Scenario 1: Improving healthcare KPIs
- In this scenario, we are a health trust company with a goal to improve the health of the community we are serving. The following are a few key performance indicators (KPIs) that we want to achieve in near future.
- Reduce health-related crime rate by 5% over 12 months
- Reduce health-related crime rate by 15% over 36 months To achieve these KPIs, we decide to analyze:
- Drugs that have a strong correlation to criminal activity
- Health conditions that have a strong correlation to criminal activity
- Unique citizens who are using the drugs that have top five correlations to criminal activity
Unique citizens who have health conditions that have top five correlations to criminal activity
Our plan is to use these and work with identified citizens and provide them alternate drugs or provide them counseling or any other treatments as applicable, to prevent them from committing any crime.

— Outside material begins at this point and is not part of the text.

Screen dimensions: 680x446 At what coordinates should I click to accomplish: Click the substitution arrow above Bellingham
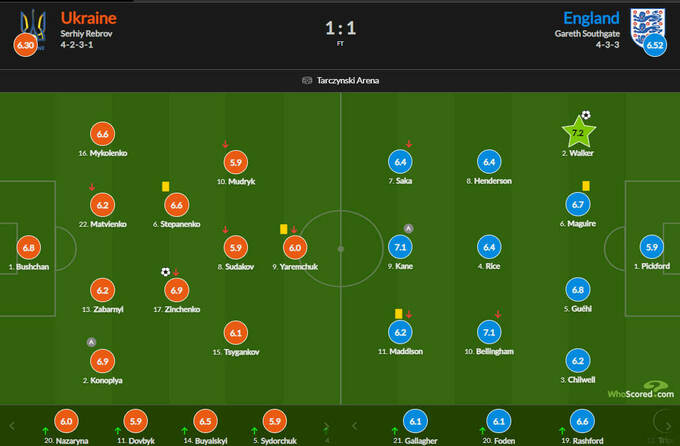coord(499,313)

We believe doing this will improve the overall mental health of our community, in addition to other activities we have been working on.
Figure 1 – Example architecture for Scenario 1
More details on this scenario available here.
Scenario 2: Improving manufacture turnaround time
In this second scenario, we are a manufacturing company with a goal to improve the timing of our delivery. The purchasing team of this manufacturing company is looking to improve the turnaround time of the parts required for their orders by 20%
To achieve this KPI, we decided to analyze:
- Customer orders and line items, to identify parts that are frequently ordered
- Suppliers data to identify suppliers that kept orders waiting
- Customer data to identify large volume customers
- Supplier shipping modes and order priority
- Correlation of any returned items with supplier
Our plan is to identify the suppliers with good track record and use them for parts requested by large volume customers. This should bring down the turnaround time for majority of the parts requested overall.
Figure 2 – Example architecture for Scenario 2
More details on this scenario available here.
Conclusion
Customers struggle with starting their analytics projects because it is difficult to estimate costs when you have no knowledge or foresight of their unique requirements as an organization.
Without a cost estimate, projects fail to get funding and organizations miss the enormous value making data driven decisions can offer.
You can use the scenarios as templates to build out a picture of what your analytics experiment will look like. The scenarios can help your organization start a journey towards making data-based decisions and drive business value, offering benefits for your organization and its customers.